The lines to reproduce run from the first one below to the line containing "Voltar (325, 373)", both included. Reproduce them exactly and nothing else.

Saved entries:
/---
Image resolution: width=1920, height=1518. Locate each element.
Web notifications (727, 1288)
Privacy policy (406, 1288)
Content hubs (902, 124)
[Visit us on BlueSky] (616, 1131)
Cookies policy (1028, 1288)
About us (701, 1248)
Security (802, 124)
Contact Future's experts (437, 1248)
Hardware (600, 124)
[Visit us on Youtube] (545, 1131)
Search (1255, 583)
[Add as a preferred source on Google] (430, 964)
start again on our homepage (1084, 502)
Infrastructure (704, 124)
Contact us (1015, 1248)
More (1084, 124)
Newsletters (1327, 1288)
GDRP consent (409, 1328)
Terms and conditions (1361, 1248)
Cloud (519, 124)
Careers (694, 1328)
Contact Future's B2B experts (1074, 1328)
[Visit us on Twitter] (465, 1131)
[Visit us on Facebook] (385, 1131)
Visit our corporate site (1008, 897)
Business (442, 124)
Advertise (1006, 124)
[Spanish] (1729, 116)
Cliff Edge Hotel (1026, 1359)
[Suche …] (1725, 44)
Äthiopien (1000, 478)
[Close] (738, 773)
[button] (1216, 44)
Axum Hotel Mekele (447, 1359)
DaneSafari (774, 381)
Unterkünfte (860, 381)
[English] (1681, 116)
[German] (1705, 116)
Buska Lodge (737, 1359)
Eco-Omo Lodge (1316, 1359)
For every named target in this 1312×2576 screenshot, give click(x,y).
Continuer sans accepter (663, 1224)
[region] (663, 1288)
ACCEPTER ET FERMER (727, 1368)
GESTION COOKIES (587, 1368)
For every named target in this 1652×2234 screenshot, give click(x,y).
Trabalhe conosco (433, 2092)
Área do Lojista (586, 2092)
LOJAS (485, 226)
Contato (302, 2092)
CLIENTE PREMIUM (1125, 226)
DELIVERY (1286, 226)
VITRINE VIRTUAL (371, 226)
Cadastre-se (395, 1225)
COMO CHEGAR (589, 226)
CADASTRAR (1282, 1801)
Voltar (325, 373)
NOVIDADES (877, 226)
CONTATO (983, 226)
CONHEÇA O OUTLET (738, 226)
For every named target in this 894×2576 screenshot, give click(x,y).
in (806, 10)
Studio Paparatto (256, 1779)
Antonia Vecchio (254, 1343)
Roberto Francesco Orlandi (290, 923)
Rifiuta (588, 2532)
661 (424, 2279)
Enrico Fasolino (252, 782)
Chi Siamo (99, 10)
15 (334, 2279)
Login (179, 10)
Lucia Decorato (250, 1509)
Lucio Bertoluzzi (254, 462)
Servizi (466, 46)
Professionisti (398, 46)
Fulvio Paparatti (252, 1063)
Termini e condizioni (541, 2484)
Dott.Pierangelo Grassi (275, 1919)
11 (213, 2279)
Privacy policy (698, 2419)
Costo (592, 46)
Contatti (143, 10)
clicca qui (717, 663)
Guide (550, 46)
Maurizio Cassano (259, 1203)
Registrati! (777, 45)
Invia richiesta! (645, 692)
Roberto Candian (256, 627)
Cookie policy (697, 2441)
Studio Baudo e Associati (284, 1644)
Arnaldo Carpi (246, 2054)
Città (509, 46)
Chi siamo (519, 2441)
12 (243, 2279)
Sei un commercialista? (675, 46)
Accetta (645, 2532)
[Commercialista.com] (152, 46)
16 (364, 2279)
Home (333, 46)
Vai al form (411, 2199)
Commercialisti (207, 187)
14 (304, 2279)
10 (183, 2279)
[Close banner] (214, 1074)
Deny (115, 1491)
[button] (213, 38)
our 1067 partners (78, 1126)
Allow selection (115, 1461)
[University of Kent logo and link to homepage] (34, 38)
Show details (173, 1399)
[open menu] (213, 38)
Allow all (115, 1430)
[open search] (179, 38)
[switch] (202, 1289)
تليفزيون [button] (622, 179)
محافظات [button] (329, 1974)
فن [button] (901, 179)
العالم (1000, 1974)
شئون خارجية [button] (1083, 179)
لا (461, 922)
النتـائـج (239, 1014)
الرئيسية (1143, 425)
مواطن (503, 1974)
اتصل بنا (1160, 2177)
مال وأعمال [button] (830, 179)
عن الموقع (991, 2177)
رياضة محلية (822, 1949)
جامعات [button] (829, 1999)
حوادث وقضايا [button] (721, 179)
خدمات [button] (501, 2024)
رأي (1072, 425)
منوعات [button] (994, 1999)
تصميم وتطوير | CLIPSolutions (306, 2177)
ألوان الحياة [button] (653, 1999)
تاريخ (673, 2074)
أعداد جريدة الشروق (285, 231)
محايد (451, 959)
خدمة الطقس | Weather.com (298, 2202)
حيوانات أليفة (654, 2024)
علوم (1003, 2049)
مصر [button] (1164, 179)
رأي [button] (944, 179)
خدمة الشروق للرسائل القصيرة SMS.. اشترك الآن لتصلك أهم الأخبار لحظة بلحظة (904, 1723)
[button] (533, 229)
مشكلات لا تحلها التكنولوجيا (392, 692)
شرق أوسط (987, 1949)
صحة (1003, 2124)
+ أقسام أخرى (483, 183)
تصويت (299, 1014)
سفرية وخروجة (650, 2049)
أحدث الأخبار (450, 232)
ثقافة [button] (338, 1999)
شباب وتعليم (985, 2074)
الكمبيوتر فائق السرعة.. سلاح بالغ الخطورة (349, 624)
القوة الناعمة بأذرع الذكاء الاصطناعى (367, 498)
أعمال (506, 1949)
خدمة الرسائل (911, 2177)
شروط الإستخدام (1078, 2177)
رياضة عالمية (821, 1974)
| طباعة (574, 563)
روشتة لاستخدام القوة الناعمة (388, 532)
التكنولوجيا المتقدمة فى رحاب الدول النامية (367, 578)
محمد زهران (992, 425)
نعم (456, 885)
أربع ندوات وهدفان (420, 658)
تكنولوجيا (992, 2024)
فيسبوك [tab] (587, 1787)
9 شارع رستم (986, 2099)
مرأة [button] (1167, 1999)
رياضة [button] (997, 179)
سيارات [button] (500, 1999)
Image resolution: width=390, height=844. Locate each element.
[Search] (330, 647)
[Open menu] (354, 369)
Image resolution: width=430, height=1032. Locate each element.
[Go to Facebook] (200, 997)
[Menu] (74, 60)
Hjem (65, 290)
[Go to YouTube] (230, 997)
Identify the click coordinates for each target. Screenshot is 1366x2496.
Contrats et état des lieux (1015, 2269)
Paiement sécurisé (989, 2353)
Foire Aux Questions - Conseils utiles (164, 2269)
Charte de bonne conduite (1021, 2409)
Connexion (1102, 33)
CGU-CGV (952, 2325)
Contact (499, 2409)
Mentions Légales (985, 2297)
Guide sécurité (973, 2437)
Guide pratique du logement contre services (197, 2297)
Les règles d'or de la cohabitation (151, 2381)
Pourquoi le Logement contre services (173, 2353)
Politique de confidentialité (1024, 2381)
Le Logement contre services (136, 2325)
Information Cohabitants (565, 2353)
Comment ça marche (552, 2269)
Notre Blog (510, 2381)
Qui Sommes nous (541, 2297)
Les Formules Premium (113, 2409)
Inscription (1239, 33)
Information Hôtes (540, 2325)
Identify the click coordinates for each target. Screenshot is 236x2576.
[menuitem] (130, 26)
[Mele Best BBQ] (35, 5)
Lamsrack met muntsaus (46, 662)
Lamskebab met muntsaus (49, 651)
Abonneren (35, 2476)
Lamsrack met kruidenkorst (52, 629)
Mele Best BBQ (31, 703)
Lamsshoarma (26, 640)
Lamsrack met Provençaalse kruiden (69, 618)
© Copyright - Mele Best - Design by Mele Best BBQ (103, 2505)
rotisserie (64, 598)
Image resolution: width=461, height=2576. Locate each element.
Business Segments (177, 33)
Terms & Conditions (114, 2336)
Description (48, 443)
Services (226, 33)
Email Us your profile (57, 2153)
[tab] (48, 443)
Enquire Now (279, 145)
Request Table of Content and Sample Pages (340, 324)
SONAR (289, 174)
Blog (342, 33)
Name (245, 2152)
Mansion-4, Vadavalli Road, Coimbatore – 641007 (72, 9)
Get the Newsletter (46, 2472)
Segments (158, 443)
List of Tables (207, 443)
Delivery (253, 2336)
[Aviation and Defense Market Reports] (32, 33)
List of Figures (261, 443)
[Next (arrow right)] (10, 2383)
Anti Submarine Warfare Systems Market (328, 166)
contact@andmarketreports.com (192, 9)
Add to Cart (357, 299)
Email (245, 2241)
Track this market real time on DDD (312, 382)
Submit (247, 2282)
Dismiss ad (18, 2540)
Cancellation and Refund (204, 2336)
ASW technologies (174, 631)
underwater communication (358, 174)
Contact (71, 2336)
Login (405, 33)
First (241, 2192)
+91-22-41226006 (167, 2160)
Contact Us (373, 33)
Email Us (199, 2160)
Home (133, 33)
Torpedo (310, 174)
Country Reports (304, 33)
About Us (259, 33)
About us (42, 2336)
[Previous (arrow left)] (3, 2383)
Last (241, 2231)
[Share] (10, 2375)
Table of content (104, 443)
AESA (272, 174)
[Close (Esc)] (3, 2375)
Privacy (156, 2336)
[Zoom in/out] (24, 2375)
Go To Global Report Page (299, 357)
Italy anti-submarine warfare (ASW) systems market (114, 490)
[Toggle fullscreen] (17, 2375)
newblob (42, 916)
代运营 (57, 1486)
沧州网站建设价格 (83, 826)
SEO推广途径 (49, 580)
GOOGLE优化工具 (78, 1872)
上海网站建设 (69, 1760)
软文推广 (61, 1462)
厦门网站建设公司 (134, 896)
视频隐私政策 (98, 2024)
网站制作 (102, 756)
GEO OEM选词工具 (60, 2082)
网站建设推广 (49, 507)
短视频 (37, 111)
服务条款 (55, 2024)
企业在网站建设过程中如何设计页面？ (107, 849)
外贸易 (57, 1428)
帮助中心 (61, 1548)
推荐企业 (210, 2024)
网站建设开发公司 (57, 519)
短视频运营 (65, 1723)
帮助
\---
_Output_
Image resolution: width=1920, height=1518. Locate each element.
Web notifications (727, 1288)
Privacy policy (406, 1288)
Content hubs (902, 124)
[Visit us on BlueSky] (616, 1131)
Cookies policy (1028, 1288)
About us (701, 1248)
Security (802, 124)
Contact Future's experts (437, 1248)
Hardware (600, 124)
[Visit us on Youtube] (545, 1131)
Search (1255, 583)
[Add as a preferred source on Google] (430, 964)
start again on our homepage (1084, 502)
Infrastructure (704, 124)
Contact us (1015, 1248)
More (1084, 124)
Newsletters (1327, 1288)
GDRP consent (409, 1328)
Terms and conditions (1361, 1248)
Cloud (519, 124)
Careers (694, 1328)
Contact Future's B2B experts (1074, 1328)
[Visit us on Twitter] (465, 1131)
[Visit us on Facebook] (385, 1131)
Visit our corporate site (1008, 897)
Business (442, 124)
Advertise (1006, 124)
[Spanish] (1729, 116)
Cliff Edge Hotel (1026, 1359)
[Suche …] (1725, 44)
Äthiopien (1000, 478)
[Close] (738, 773)
[button] (1216, 44)
Axum Hotel Mekele (447, 1359)
DaneSafari (774, 381)
Unterkünfte (860, 381)
[English] (1681, 116)
[German] (1705, 116)
Buska Lodge (737, 1359)
Eco-Omo Lodge (1316, 1359)
For every named target in this 1312×2576 screenshot, give click(x,y).
Continuer sans accepter (663, 1224)
[region] (663, 1288)
ACCEPTER ET FERMER (727, 1368)
GESTION COOKIES (587, 1368)
For every named target in this 1652×2234 screenshot, give click(x,y).
Trabalhe conosco (433, 2092)
Área do Lojista (586, 2092)
LOJAS (485, 226)
Contato (302, 2092)
CLIENTE PREMIUM (1125, 226)
DELIVERY (1286, 226)
VITRINE VIRTUAL (371, 226)
Cadastre-se (395, 1225)
COMO CHEGAR (589, 226)
CADASTRAR (1282, 1801)
Voltar (325, 373)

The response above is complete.